§ RECORDS SUPPLIED
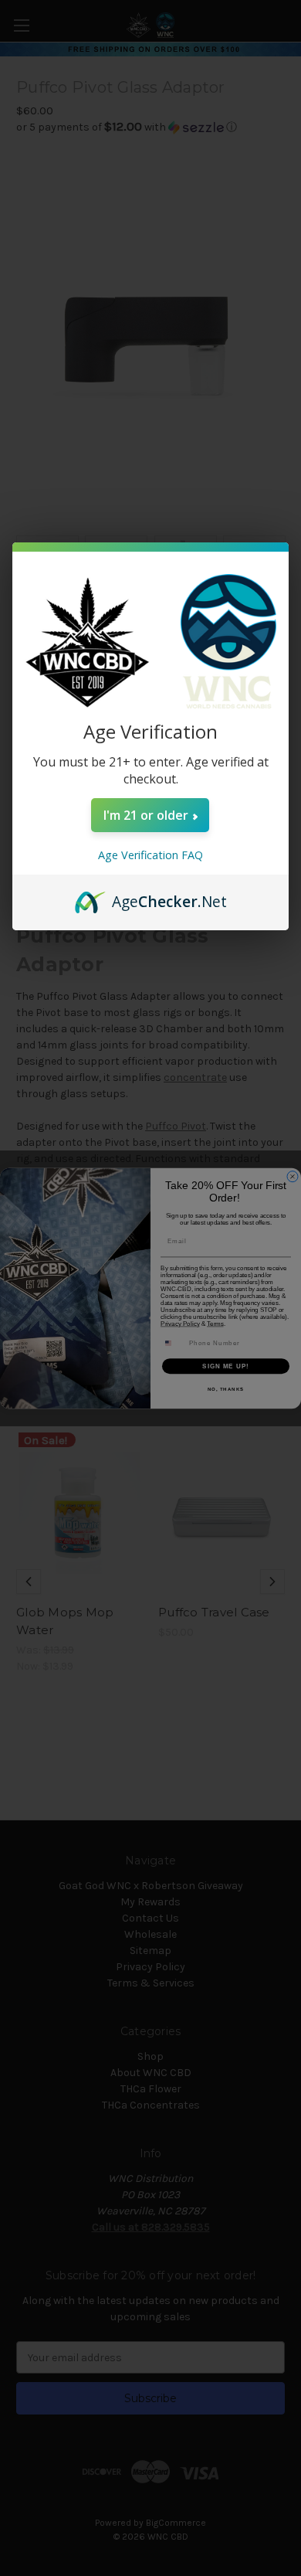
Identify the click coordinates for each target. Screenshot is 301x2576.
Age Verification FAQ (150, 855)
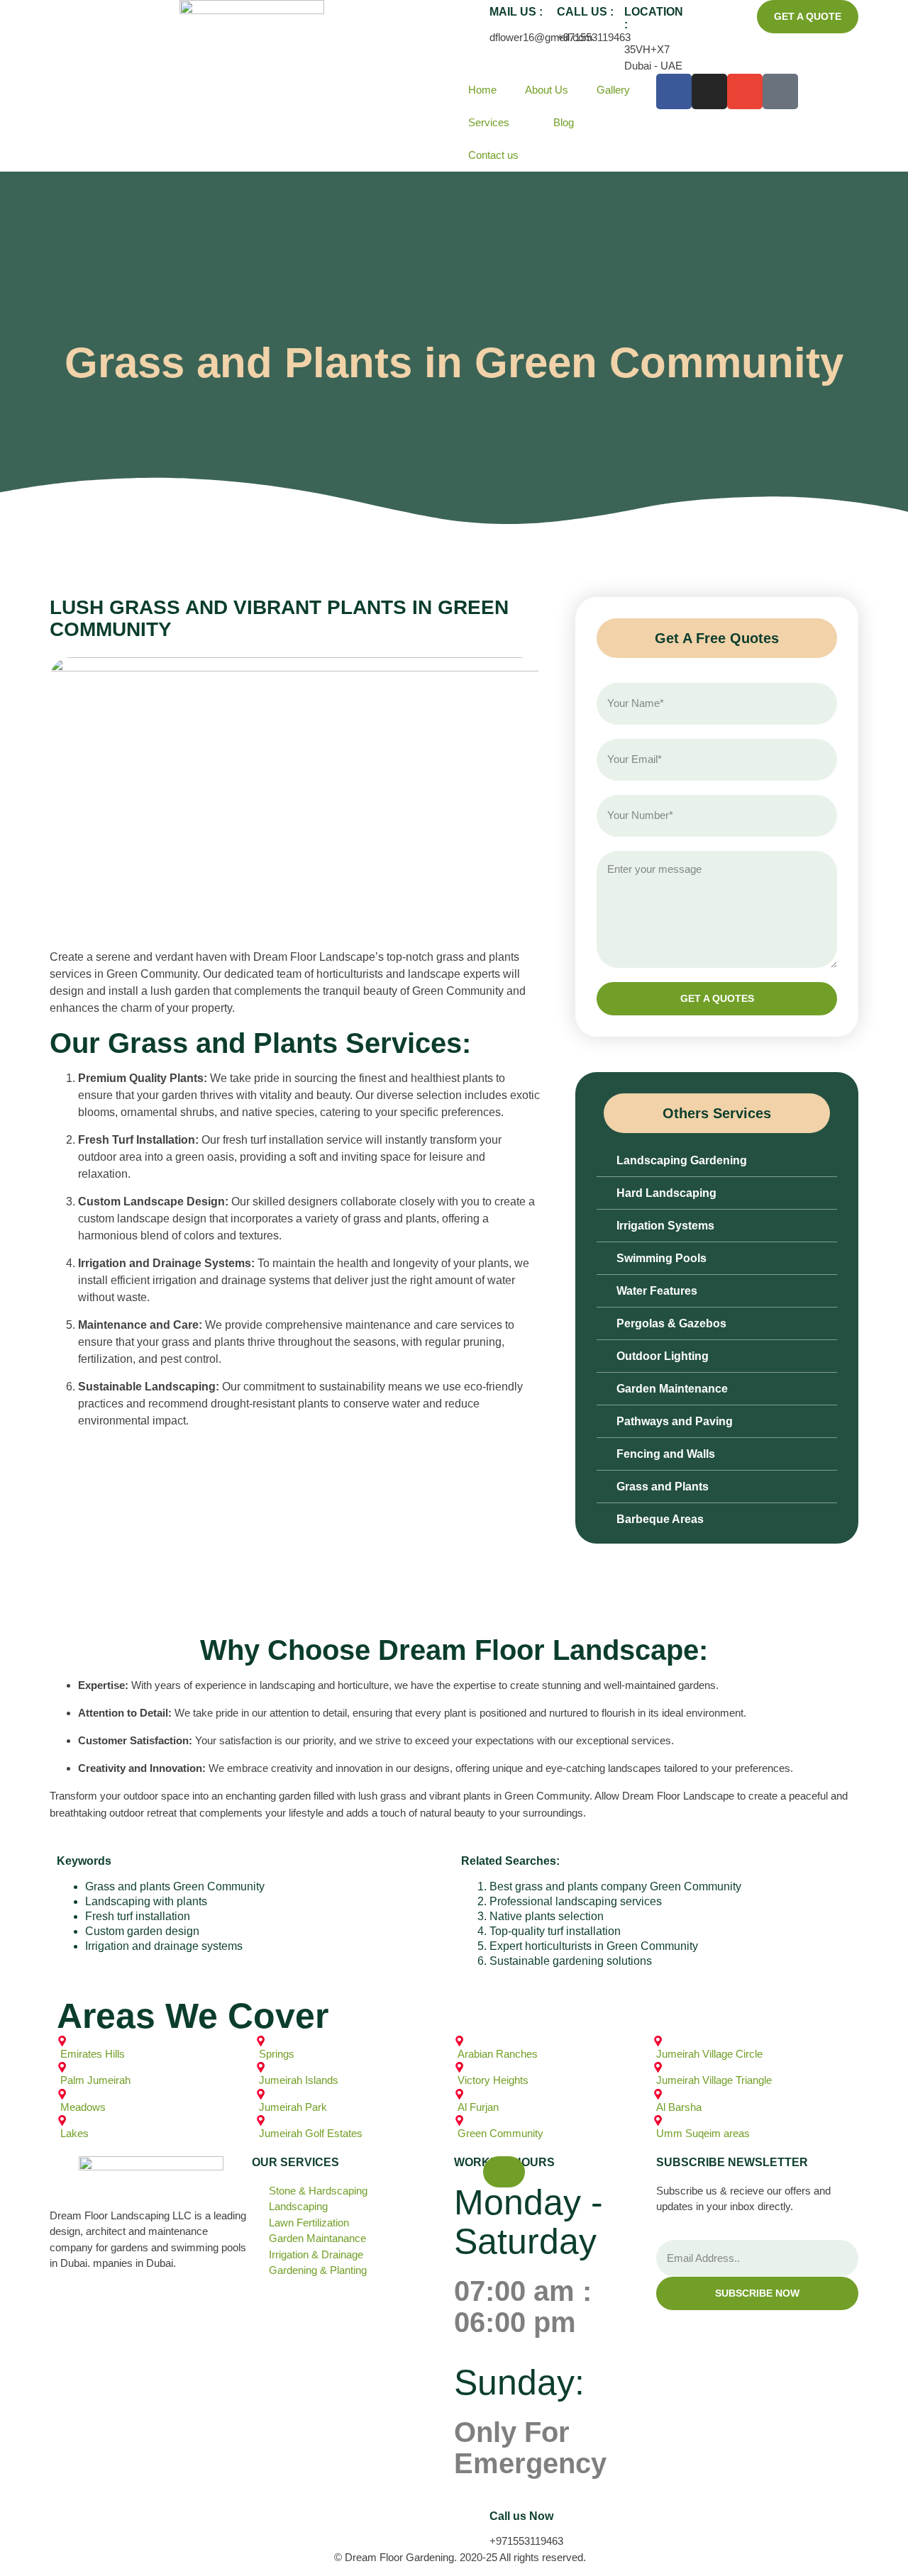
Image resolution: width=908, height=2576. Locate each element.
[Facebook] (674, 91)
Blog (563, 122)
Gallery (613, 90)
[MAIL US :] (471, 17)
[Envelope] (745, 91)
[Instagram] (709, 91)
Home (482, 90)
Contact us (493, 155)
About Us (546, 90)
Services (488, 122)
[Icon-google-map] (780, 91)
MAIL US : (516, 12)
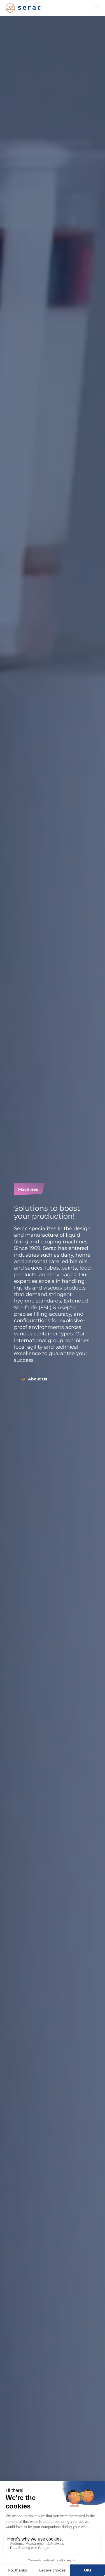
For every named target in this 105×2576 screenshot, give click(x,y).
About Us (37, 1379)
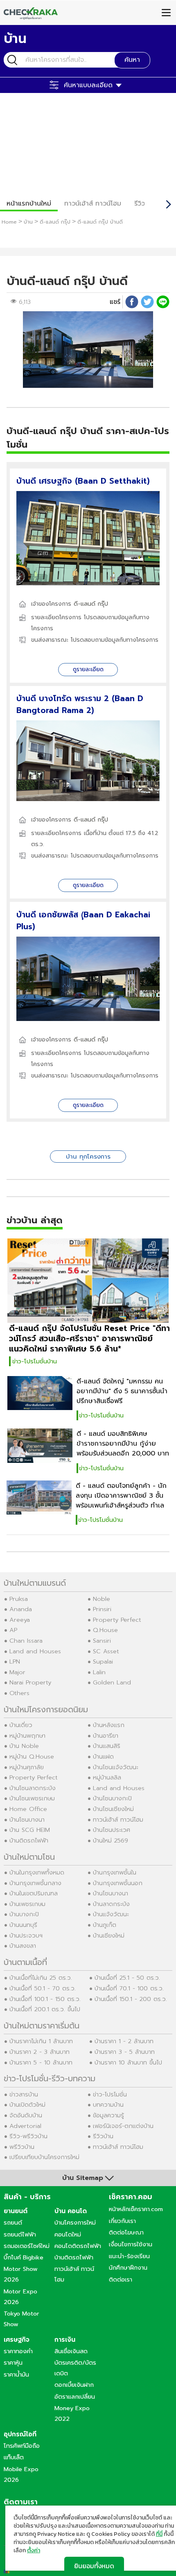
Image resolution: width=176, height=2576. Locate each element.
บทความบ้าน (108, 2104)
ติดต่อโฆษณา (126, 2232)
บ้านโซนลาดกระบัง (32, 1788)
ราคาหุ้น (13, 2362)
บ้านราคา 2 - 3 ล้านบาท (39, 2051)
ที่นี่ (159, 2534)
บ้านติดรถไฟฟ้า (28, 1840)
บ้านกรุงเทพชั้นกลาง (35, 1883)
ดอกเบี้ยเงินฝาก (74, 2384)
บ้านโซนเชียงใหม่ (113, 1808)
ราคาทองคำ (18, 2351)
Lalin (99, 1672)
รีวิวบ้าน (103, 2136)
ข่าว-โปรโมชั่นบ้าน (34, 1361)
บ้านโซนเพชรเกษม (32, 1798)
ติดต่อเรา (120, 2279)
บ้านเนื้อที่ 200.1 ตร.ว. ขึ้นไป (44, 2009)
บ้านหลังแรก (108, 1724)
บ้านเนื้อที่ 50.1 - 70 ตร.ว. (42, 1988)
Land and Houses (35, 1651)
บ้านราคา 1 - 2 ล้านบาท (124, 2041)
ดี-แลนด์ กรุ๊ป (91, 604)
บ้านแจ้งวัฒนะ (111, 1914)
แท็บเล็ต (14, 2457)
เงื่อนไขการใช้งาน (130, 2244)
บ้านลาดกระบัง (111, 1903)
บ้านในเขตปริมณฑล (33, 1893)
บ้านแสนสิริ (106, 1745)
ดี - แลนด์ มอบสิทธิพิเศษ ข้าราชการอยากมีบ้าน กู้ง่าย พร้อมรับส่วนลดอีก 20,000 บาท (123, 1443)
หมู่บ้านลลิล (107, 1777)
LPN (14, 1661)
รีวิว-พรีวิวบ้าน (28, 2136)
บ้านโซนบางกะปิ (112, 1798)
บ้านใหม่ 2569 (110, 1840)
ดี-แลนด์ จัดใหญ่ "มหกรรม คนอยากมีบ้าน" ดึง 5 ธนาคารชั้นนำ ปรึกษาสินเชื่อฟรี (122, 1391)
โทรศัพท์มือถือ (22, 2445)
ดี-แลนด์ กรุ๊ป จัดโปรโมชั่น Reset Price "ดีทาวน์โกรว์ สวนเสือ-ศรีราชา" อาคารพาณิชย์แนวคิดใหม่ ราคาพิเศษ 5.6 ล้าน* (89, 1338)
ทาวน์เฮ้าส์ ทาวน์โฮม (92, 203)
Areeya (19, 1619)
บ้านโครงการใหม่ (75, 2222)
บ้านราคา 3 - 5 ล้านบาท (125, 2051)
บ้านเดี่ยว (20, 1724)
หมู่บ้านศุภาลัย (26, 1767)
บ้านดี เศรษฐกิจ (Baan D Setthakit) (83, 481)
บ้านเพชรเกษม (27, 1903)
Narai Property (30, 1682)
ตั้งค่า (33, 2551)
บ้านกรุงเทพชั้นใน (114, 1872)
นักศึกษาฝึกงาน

§ TRY IT
In the answer, the entries should be restated verbatim, with all pictures omitted.

§ ANSWER TO THE PROBLEM
Identify the click coordinates for each target. Screenshot is 301x2576.
Age Verification FAQ (150, 855)
Image resolution: width=908, height=2576. Locate each element.
[Facebook] (674, 91)
Blog (563, 122)
Gallery (613, 90)
[MAIL US :] (471, 17)
[Envelope] (745, 91)
[Instagram] (709, 91)
Home (482, 90)
Contact us (493, 155)
About Us (546, 90)
Services (488, 122)
[Icon-google-map] (780, 91)
MAIL US : (516, 12)
For every named target in this 105×2576 screenshot, give click(x,y).
About Us (37, 1379)
Image resolution: width=176, height=2576. Locate each element.
บทความบ้าน (108, 2104)
ติดต่อโฆษณา (126, 2232)
บ้านโซนลาดกระบัง (32, 1788)
ราคาหุ้น (13, 2362)
บ้านราคา 2 - 3 ล้านบาท (39, 2051)
ที่นี่ (159, 2534)
บ้านติดรถไฟฟ้า (28, 1840)
บ้านกรุงเทพชั้นกลาง (35, 1883)
ดอกเบี้ยเงินฝาก (74, 2384)
บ้านโซนเชียงใหม่ (113, 1808)
ราคาทองคำ (18, 2351)
Lalin (99, 1672)
รีวิวบ้าน (103, 2136)
ข่าว-โปรโมชั่นบ้าน (34, 1361)
บ้านโซนเพชรเกษม (32, 1798)
ติดต่อเรา (120, 2279)
บ้านเนื้อที่ 200.1 ตร.ว. ขึ้นไป (44, 2009)
บ้านหลังแรก (108, 1724)
บ้านเนื้อที่ 50.1 - 70 ตร.ว. (42, 1988)
Land and Houses (35, 1651)
บ้านราคา 1 - 2 ล้านบาท (124, 2041)
ดี-แลนด์ กรุ๊ป (91, 604)
บ้านแจ้งวัฒนะ (111, 1914)
แท็บเล็ต (14, 2457)
เงื่อนไขการใช้งาน (130, 2244)
บ้านลาดกระบัง (111, 1903)
บ้านในเขตปริมณฑล (33, 1893)
บ้านแสนสิริ (106, 1745)
ดี - แลนด์ มอบสิทธิพิเศษ ข้าราชการอยากมีบ้าน กู้ง่าย พร้อมรับส่วนลดอีก 20,000 บาท (123, 1443)
หมู่บ้านลลิล (107, 1777)
LPN (14, 1661)
รีวิว-พรีวิวบ้าน (28, 2136)
บ้านโซนบางกะปิ (112, 1798)
บ้านใหม่ 2569 (110, 1840)
ดี-แลนด์ จัดใหญ่ "มหกรรม คนอยากมีบ้าน" ดึง 5 ธนาคารชั้นนำ ปรึกษาสินเชื่อฟรี (122, 1391)
โทรศัพท์มือถือ (22, 2445)
ดี-แลนด์ กรุ๊ป จัดโปรโมชั่น Reset Price "ดีทาวน์โกรว์ สวนเสือ-ศรีราชา" อาคารพาณิชย์แนวคิดใหม่ ราคาพิเศษ 5.6 ล้าน* (89, 1338)
ทาวน์เฮ้าส์ ทาวน์โฮม (92, 203)
Areeya (19, 1619)
บ้านโครงการใหม่ (75, 2222)
บ้านราคา 3 - 5 ล้านบาท (125, 2051)
บ้านเดี่ยว (20, 1724)
หมู่บ้านศุภาลัย (26, 1767)
บ้านดี เศรษฐกิจ (Baan D Setthakit) (83, 481)
บ้านเพชรเกษม (27, 1903)
Narai Property (30, 1682)
ตั้งค่า (33, 2551)
บ้านกรุงเทพชั้นใน (114, 1872)
นักศึกษาฝึกงาน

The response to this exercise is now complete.